* begin Data provided *
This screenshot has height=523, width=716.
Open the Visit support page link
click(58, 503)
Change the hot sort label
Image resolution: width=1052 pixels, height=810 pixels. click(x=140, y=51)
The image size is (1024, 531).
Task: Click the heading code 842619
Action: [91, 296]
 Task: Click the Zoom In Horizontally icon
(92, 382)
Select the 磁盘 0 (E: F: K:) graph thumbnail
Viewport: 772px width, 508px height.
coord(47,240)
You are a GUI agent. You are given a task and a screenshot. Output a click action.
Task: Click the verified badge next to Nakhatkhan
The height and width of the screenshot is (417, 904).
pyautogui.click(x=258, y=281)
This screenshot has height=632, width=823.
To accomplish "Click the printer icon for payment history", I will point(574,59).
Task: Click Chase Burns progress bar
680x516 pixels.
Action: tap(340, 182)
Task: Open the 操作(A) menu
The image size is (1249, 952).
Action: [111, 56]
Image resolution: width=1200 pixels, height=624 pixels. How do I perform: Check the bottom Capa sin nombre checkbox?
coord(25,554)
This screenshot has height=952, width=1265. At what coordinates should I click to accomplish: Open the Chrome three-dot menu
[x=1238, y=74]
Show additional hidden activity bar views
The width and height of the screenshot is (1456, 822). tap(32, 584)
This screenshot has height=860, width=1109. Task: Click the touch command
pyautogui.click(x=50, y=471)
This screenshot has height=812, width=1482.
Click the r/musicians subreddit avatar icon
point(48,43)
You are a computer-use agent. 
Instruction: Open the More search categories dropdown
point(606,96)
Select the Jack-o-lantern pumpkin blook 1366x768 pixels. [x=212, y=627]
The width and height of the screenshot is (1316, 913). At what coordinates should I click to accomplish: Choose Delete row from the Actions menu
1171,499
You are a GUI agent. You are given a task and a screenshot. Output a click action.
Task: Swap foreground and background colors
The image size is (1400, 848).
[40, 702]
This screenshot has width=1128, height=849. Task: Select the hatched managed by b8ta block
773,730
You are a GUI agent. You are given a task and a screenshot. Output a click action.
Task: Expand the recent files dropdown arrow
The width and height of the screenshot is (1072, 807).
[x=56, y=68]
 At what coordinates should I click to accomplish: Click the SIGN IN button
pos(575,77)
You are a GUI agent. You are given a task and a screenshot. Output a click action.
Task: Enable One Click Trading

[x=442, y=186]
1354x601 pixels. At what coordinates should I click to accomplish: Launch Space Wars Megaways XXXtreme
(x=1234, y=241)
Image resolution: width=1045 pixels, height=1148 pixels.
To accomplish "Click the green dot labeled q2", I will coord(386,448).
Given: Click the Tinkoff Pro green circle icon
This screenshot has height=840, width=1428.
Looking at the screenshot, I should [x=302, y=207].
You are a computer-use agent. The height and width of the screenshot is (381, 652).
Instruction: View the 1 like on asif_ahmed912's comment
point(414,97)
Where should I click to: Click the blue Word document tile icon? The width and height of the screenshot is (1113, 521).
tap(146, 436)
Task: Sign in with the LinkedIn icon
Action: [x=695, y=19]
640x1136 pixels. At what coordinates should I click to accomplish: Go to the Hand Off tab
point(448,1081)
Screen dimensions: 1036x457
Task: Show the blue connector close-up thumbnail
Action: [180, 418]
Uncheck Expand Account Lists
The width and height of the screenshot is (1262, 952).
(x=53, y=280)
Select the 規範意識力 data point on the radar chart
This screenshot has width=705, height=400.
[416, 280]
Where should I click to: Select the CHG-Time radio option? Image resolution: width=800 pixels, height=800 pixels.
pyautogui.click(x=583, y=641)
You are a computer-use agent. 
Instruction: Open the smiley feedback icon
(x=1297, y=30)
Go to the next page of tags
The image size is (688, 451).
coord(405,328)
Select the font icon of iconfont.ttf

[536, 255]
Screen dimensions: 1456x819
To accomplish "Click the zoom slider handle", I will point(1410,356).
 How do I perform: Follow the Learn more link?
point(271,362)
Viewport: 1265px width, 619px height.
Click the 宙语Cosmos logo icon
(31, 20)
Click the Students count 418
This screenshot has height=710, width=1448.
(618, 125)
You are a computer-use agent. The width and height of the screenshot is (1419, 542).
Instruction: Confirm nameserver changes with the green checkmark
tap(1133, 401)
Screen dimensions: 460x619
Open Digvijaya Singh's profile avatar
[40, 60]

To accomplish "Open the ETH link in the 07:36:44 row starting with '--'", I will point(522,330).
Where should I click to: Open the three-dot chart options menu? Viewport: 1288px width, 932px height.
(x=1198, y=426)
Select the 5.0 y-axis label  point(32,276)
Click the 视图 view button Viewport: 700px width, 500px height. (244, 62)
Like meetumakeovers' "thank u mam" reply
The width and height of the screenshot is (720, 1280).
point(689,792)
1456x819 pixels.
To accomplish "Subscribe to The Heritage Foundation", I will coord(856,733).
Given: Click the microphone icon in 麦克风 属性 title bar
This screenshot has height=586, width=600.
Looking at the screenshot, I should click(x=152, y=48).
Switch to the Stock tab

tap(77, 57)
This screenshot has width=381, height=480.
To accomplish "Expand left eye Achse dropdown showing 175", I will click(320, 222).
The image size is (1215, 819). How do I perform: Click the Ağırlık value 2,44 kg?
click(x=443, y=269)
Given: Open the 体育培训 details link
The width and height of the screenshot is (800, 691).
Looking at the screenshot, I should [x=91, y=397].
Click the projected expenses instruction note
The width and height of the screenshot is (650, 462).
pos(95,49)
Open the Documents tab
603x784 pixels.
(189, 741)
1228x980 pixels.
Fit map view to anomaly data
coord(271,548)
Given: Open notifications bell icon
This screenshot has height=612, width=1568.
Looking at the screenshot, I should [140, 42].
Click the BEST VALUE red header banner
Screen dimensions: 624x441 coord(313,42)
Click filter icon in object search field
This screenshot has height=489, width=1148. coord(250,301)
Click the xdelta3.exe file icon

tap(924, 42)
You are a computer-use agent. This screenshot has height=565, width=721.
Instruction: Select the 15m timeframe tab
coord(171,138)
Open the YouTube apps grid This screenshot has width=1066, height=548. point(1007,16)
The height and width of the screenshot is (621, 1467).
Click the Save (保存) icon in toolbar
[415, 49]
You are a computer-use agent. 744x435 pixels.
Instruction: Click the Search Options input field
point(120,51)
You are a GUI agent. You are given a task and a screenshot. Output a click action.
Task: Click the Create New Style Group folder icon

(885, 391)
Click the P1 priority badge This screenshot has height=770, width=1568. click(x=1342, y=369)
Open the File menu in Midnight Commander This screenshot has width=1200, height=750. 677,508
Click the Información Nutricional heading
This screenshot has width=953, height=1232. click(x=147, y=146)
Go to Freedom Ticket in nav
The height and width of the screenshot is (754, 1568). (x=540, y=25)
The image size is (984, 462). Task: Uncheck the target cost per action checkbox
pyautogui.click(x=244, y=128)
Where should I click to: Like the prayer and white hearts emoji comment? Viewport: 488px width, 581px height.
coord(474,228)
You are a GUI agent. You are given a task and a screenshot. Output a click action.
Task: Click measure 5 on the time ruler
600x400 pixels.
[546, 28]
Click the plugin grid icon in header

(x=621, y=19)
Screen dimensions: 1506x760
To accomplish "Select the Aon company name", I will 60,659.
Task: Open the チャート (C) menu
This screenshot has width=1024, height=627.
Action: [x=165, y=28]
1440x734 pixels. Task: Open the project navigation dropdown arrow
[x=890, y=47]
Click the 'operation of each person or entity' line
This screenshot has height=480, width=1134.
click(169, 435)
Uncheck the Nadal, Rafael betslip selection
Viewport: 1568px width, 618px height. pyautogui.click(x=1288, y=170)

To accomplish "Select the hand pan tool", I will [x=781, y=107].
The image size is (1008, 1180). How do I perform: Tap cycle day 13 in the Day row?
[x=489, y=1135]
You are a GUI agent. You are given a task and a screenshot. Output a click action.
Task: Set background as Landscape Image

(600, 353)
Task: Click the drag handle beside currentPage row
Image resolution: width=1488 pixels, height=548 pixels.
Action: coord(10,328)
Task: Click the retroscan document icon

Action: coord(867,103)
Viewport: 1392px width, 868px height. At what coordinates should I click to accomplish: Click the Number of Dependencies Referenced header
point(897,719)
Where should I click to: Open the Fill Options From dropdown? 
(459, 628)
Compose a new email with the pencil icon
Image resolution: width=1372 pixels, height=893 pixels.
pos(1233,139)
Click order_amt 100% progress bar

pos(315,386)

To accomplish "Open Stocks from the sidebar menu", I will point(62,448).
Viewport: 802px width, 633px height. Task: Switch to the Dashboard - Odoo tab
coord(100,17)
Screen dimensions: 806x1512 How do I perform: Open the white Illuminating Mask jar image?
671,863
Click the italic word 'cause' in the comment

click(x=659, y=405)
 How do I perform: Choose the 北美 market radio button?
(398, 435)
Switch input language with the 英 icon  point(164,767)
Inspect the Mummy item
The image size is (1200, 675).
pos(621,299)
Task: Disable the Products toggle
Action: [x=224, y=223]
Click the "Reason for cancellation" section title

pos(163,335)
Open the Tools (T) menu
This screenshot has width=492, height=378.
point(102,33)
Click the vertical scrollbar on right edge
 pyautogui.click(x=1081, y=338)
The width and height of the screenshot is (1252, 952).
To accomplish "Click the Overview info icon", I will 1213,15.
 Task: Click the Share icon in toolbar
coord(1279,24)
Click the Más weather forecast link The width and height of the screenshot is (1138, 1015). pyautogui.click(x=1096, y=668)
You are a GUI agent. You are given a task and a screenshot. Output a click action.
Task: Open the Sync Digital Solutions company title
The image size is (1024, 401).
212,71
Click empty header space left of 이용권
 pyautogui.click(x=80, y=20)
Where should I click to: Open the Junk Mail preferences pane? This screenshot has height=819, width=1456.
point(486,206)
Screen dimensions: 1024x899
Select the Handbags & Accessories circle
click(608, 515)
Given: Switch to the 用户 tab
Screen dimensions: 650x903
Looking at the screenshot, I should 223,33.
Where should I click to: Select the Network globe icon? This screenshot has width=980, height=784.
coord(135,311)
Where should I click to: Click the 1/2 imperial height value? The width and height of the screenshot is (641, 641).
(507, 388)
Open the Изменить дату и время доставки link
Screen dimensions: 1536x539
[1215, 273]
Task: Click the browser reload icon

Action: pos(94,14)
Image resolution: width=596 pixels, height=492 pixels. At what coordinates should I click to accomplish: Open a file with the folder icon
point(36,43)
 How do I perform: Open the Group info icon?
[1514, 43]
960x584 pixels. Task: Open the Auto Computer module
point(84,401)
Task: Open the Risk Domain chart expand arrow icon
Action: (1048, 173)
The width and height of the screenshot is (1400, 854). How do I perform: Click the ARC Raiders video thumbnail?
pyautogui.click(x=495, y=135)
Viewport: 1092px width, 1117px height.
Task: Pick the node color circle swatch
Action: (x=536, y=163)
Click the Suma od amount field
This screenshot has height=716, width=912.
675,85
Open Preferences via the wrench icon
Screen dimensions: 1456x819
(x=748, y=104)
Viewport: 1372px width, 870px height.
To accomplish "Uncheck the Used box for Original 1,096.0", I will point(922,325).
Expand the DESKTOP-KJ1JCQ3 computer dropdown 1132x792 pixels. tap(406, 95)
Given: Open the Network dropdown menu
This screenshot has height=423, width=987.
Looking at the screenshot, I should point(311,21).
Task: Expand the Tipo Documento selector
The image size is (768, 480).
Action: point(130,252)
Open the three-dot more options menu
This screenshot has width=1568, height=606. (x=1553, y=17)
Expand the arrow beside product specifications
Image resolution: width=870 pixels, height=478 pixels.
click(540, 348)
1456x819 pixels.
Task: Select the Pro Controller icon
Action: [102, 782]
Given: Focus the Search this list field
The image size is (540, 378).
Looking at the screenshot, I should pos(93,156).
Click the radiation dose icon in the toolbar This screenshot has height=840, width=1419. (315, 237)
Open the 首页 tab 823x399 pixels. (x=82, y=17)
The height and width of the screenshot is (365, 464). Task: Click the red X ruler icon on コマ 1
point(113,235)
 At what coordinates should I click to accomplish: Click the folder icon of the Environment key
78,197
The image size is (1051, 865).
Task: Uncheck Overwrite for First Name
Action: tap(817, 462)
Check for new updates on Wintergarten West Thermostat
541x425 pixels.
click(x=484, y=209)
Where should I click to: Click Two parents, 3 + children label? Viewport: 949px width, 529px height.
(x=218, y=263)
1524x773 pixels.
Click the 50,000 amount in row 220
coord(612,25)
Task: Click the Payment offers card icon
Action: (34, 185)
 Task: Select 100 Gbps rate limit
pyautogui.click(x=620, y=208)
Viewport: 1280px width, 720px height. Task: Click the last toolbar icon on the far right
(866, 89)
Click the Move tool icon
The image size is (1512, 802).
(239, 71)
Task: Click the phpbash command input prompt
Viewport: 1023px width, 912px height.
* end Data provided *
The exercise => Can you retype, word for word, the items from the line with "Given: Focus the Search this list field" to the line with "Open the 首页 tab 823x399 pixels. (x=82, y=17)", including both of those lines?

Written solution =>
Given: Focus the Search this list field
The image size is (540, 378).
Looking at the screenshot, I should pos(93,156).
Click the radiation dose icon in the toolbar This screenshot has height=840, width=1419. (315, 237)
Open the 首页 tab 823x399 pixels. (x=82, y=17)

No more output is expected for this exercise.